**SOAL A**.
Cetak tanpa perubahan bagian teks tentang sejarah pemerintahan daerah, dimulai dari "Problematika dan Tantangan[1]" dan berlanjut hingga "menjadi suatu keharusan.".
**SOAL B**.
Tolong keluarkan ulang baris-baris dari catatan tanpa perubahan, dimulai dari baris yang memuat "Eight (115, 68)" dan berlanjut hingga baris yang memuat "accessible [818, 811]", kedua baris itu ikut disertakan.

**TEKS DOKUMEN**.
========================================

Sejarah penyelenggaraan pemerintah daerah dapat diklasifikasikan dalam beberapa
periode, sebagai berikut :
1.
Periode Perjuangan Kemerdekaan (1945-1949);
2.
Pasca Kemerdekaan (1950-1959);
3.
Demokrasi Terpimpin (1959-1965);
4.
Orde Baru (1965-1998);
5.
Pasca Orde Baru atau Era Reformasi (1998-sekarang).
Problematika dan Tantangan[1]
Pada era
reformasi atau jatuhnya orde baru terjadi banyak perubahan yang fundamental
dalam sistem ketatanegaraan Indonesia. Hal itu terjadi karena adanya amandemen
konstitusi Indonesia, yaitu Amandemen UUD 1945. Perubahan tersebut membawa
pengaruh yang besar pula dalam politik hukum pemerintahan daerah. Berbagai
eksperimen pun dilakukan untuk menemukan formula yang sesuai dengan Negara
kesatuan Republik Indonesia. Bahkan isu federalisme[2]
pun sempat mencuat dalam perbincangan dalam taraf nasional. Atas dasar tersebut,
maka mencuat satu pertanyaan besar. Bagaimana politik hukum pemerintahan daerah
yang dicanangkan oleh pemerintah, dalam dimensi reformasi seperti saat ini, dimana
tuntutan terhadap globalisasi tidak dapat dihindari? Oleh karena itu merumuskan
dua nilai kepentingan (global – bangsa) menjadi suatu keharusan.

========================================

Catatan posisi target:
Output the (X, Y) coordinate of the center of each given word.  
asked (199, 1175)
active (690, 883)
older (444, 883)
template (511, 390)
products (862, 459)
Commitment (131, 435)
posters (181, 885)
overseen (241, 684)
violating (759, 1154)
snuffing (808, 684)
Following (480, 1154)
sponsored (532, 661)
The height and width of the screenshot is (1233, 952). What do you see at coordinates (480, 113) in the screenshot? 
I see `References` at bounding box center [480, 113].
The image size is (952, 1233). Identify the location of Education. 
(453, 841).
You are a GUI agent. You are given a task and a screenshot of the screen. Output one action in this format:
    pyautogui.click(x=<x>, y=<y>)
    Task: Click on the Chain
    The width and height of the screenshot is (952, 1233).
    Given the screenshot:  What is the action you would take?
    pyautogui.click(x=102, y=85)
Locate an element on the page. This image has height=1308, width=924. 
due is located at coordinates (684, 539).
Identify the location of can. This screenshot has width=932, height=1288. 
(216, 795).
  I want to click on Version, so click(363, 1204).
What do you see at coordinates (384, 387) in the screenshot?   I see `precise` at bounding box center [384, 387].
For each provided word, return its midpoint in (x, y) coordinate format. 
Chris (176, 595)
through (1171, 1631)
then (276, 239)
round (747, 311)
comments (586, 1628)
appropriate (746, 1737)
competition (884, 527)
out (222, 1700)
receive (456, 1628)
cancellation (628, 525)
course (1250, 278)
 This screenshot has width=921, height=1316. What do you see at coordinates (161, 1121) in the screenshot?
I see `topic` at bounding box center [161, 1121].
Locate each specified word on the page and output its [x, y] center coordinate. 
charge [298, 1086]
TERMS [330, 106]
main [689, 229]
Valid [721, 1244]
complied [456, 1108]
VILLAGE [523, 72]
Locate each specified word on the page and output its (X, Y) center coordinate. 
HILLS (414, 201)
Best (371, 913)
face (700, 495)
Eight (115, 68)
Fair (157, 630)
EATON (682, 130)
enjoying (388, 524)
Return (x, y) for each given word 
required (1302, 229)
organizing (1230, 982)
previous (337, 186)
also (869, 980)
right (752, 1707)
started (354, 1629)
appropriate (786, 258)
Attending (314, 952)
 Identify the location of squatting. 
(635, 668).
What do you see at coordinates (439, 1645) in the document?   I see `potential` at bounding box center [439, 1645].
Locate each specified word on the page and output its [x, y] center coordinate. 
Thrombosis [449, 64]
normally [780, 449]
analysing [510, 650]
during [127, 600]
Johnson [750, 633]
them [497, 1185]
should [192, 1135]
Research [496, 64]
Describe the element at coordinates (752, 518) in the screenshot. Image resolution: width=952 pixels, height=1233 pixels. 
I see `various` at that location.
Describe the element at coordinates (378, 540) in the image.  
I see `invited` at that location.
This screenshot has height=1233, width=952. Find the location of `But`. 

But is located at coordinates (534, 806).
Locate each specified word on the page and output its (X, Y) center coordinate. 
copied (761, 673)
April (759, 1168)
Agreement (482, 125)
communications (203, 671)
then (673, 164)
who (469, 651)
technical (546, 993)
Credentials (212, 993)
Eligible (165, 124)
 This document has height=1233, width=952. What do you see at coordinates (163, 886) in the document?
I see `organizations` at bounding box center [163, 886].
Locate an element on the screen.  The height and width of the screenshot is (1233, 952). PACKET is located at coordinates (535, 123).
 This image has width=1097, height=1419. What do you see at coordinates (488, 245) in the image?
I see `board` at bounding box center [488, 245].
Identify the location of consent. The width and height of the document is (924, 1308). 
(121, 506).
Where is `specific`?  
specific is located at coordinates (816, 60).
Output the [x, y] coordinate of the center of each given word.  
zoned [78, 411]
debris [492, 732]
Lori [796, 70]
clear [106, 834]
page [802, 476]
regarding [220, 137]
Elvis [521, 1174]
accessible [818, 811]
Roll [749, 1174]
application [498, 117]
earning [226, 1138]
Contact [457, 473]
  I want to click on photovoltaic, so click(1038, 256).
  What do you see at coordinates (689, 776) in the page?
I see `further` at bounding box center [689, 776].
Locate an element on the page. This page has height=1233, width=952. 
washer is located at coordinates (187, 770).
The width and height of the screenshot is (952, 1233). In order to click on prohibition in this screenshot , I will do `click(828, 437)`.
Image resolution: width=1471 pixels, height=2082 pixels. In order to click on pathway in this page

========================================

**JAWABAN AKHIR A**.
Problematika dan Tantangan[1]
Pada era
reformasi atau jatuhnya orde baru terjadi banyak perubahan yang fundamental
dalam sistem ketatanegaraan Indonesia. Hal itu terjadi karena adanya amandemen
konstitusi Indonesia, yaitu Amandemen UUD 1945. Perubahan tersebut membawa
pengaruh yang besar pula dalam politik hukum pemerintahan daerah. Berbagai
eksperimen pun dilakukan untuk menemukan formula yang sesuai dengan Negara
kesatuan Republik Indonesia. Bahkan isu federalisme[2]
pun sempat mencuat dalam perbincangan dalam taraf nasional. Atas dasar tersebut,
maka mencuat satu pertanyaan besar. Bagaimana politik hukum pemerintahan daerah
yang dicanangkan oleh pemerintah, dalam dimensi reformasi seperti saat ini, dimana
tuntutan terhadap globalisasi tidak dapat dihindari? Oleh karena itu merumuskan
dua nilai kepentingan (global – bangsa) menjadi suatu keharusan.

**JAWABAN AKHIR B**.
Eight (115, 68)
Fair (157, 630)
EATON (682, 130)
enjoying (388, 524)
Return (x, y) for each given word 
required (1302, 229)
organizing (1230, 982)
previous (337, 186)
also (869, 980)
right (752, 1707)
started (354, 1629)
appropriate (786, 258)
Attending (314, 952)
 Identify the location of squatting. 
(635, 668).
What do you see at coordinates (439, 1645) in the document?   I see `potential` at bounding box center [439, 1645].
Locate each specified word on the page and output its [x, y] center coordinate. 
Thrombosis [449, 64]
normally [780, 449]
analysing [510, 650]
during [127, 600]
Johnson [750, 633]
them [497, 1185]
should [192, 1135]
Research [496, 64]
Describe the element at coordinates (752, 518) in the screenshot. Image resolution: width=952 pixels, height=1233 pixels. 
I see `various` at that location.
Describe the element at coordinates (378, 540) in the image.  
I see `invited` at that location.
This screenshot has height=1233, width=952. Find the location of `But`. 

But is located at coordinates (534, 806).
Locate each specified word on the page and output its (X, Y) center coordinate. 
copied (761, 673)
April (759, 1168)
Agreement (482, 125)
communications (203, 671)
then (673, 164)
who (469, 651)
technical (546, 993)
Credentials (212, 993)
Eligible (165, 124)
 This document has height=1233, width=952. What do you see at coordinates (163, 886) in the document?
I see `organizations` at bounding box center [163, 886].
Locate an element on the screen.  The height and width of the screenshot is (1233, 952). PACKET is located at coordinates (535, 123).
 This image has width=1097, height=1419. What do you see at coordinates (488, 245) in the image?
I see `board` at bounding box center [488, 245].
Identify the location of consent. The width and height of the document is (924, 1308). 
(121, 506).
Where is `specific`?  
specific is located at coordinates (816, 60).
Output the [x, y] coordinate of the center of each given word.  
zoned [78, 411]
debris [492, 732]
Lori [796, 70]
clear [106, 834]
page [802, 476]
regarding [220, 137]
Elvis [521, 1174]
accessible [818, 811]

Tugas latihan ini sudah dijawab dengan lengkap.